**RECORDS SHOWN**

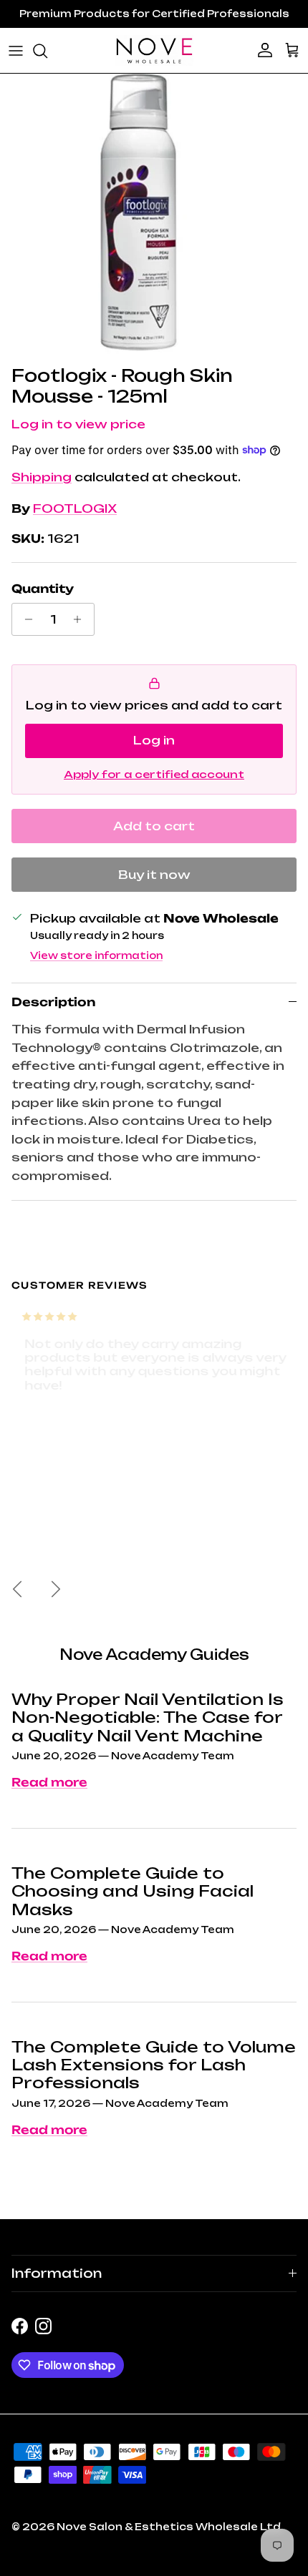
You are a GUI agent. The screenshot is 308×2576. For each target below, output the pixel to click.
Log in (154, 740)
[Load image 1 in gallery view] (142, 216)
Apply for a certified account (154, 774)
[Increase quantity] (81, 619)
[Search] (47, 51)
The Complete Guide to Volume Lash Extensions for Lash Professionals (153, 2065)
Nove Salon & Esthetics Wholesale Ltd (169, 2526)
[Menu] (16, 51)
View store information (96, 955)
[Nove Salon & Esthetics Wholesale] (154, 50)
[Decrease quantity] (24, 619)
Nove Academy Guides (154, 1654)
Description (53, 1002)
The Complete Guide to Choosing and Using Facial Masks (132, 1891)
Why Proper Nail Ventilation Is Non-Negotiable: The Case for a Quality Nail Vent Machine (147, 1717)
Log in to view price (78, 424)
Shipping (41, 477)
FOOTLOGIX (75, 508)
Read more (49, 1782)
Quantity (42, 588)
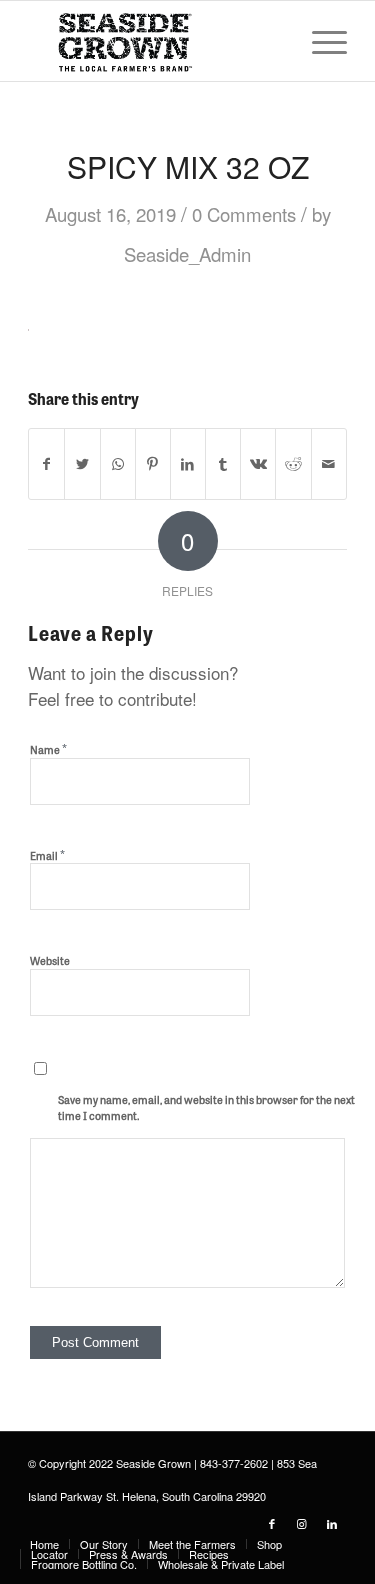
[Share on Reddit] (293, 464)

**WHAT YOU NEED TO DO**
For each line above that contains the word "Esthetics", give the line as it is written.

**ANSWER TO THE PROBLEM**
Nove Salon & Esthetics Wholesale Ltd (169, 2526)
[Nove Salon & Esthetics Wholesale] (154, 50)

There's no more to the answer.